» **WHAT IS EXPECTED**
In the entries below, find the line with "1540x554 pixels." and transcribe it and every line after it exactly, through the last line, without pictures.

Source records

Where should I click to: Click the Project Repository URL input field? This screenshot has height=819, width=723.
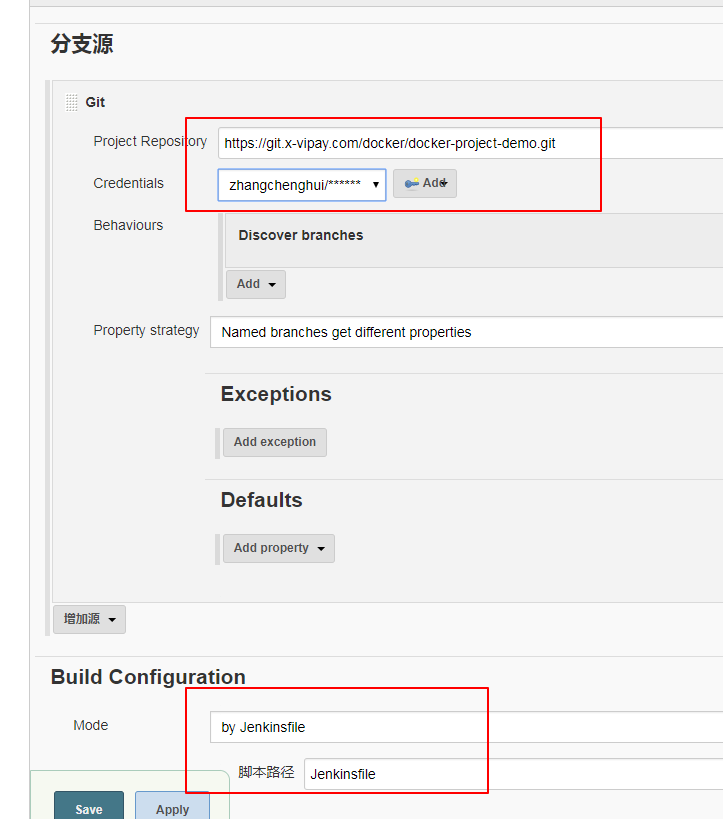400,142
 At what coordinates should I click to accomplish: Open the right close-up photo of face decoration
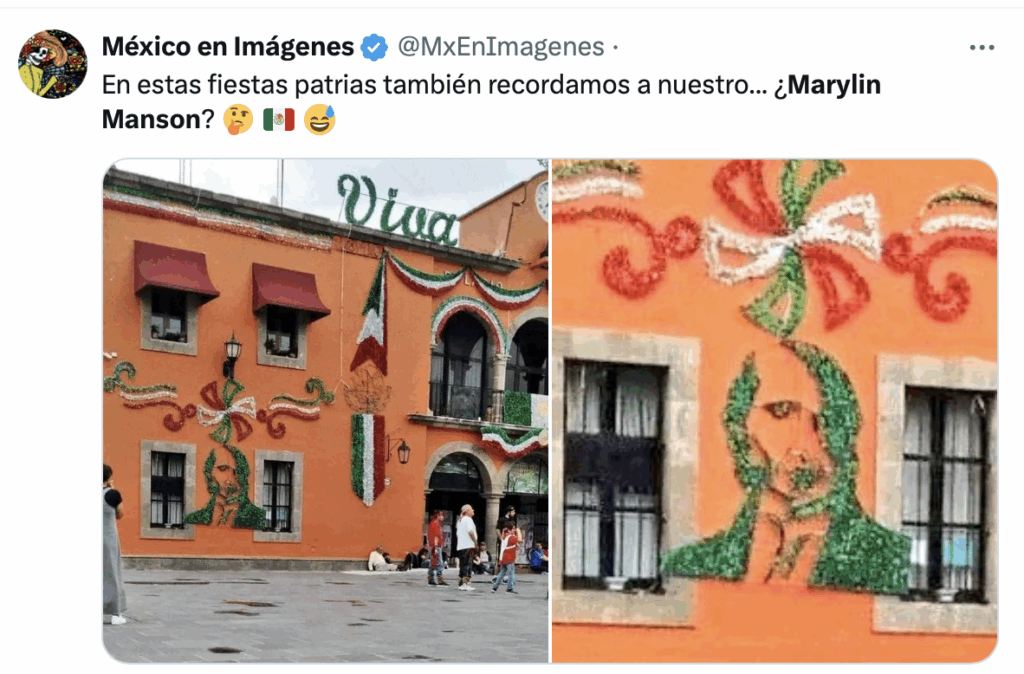click(775, 411)
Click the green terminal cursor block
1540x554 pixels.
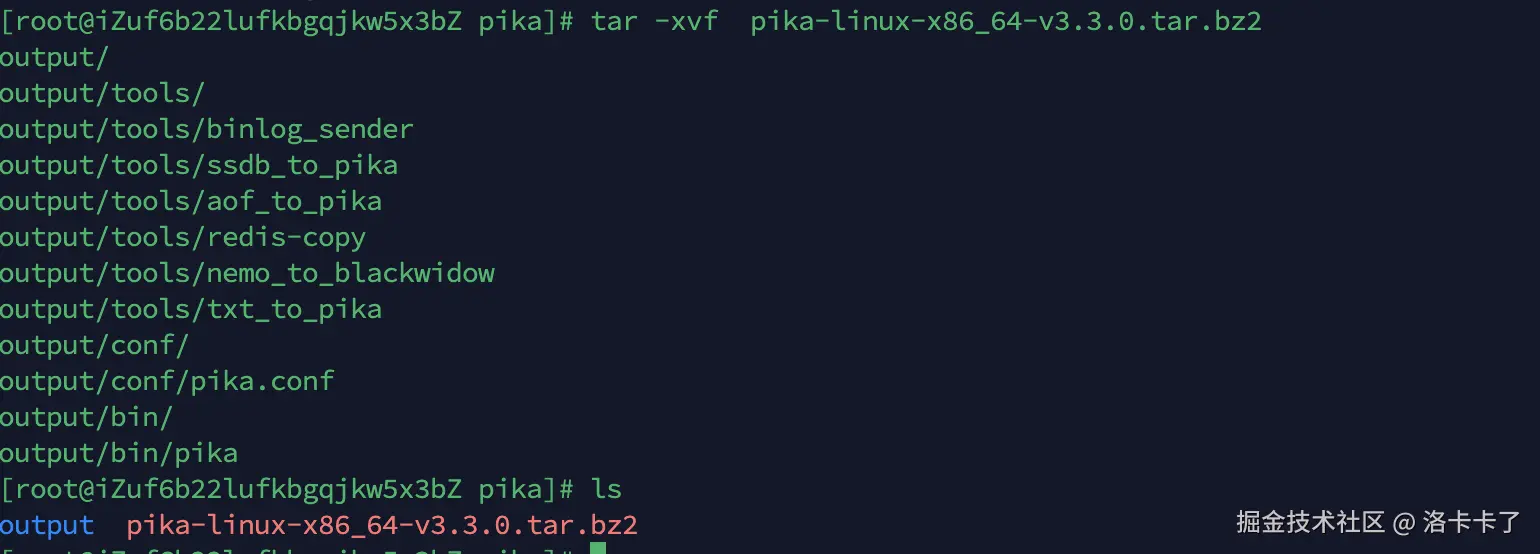point(598,548)
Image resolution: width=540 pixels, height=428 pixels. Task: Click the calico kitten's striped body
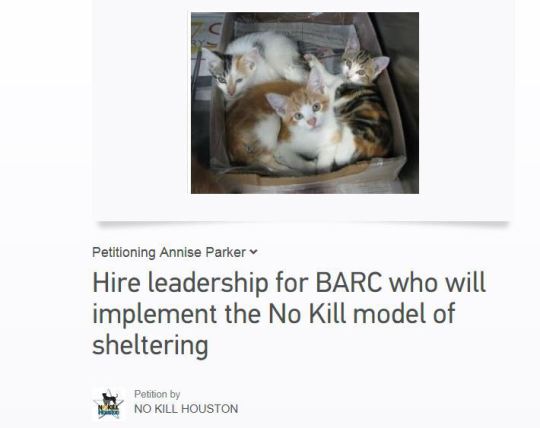click(x=365, y=117)
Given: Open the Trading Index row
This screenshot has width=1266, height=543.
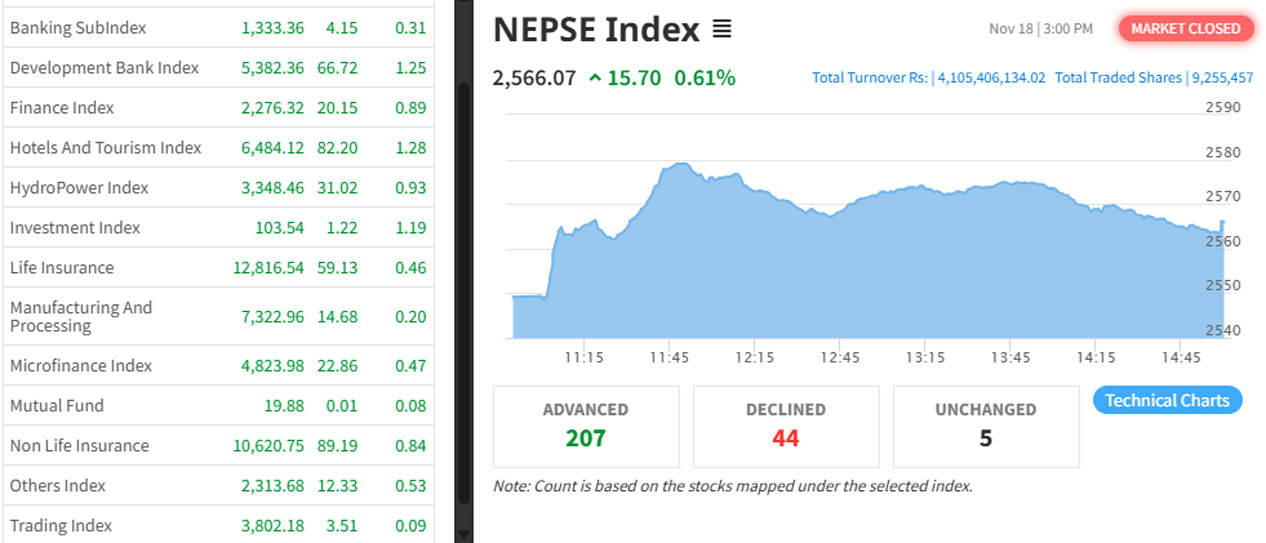Looking at the screenshot, I should (x=61, y=526).
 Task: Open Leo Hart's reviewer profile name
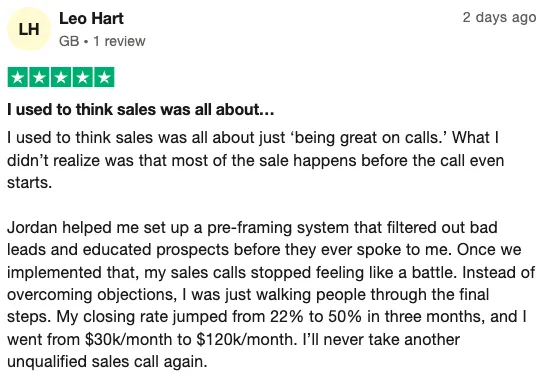(91, 18)
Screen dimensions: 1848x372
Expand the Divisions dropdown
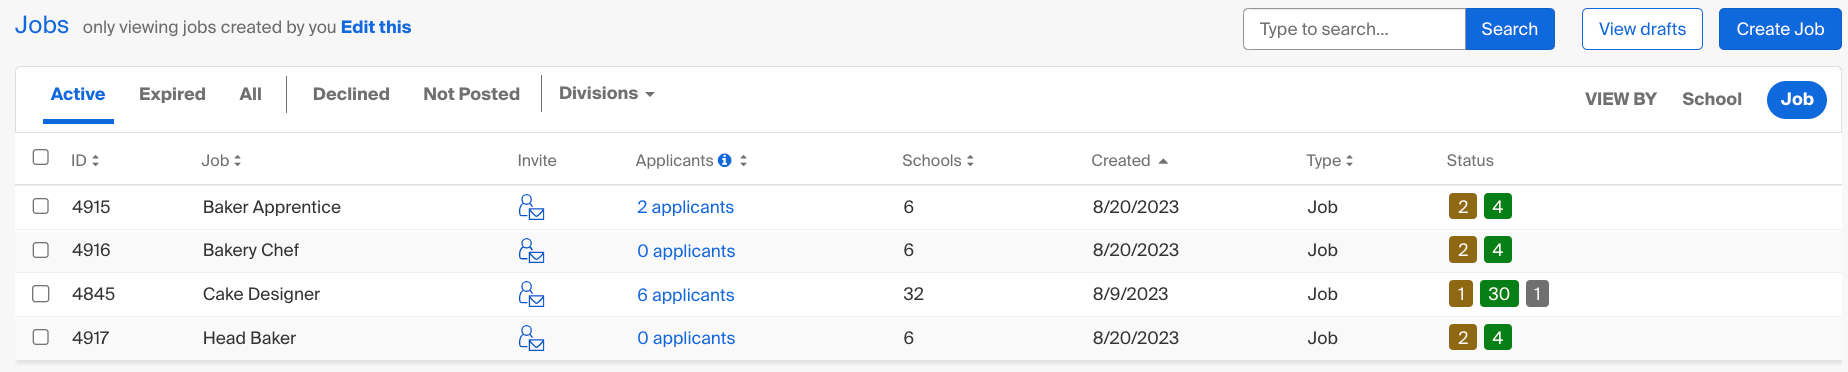[x=607, y=93]
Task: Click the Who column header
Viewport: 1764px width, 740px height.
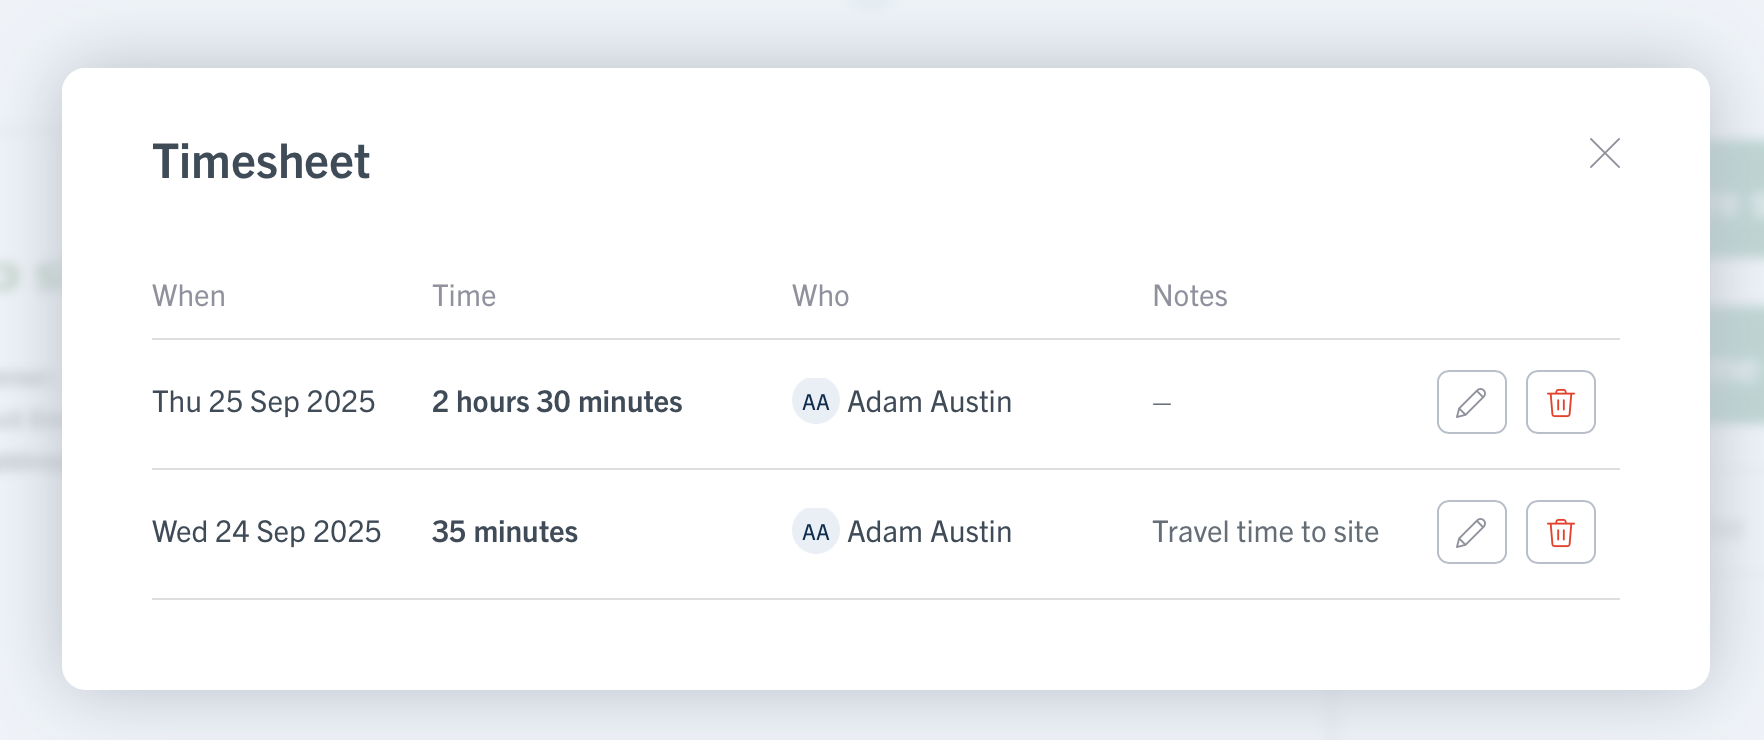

» **TASK RESPONSE**
1540x554 pixels.
point(598,548)
Image resolution: width=540 pixels, height=428 pixels. Task: Click the calico kitten's striped body
click(x=365, y=117)
Given: Open the Trading Index row
This screenshot has width=1266, height=543.
Looking at the screenshot, I should (x=61, y=526).
 Task: Open Leo Hart's reviewer profile name
(91, 18)
Screen dimensions: 1848x372
Expand the Divisions dropdown
[x=607, y=93]
Task: Click the Who column header
Viewport: 1764px width, 740px height.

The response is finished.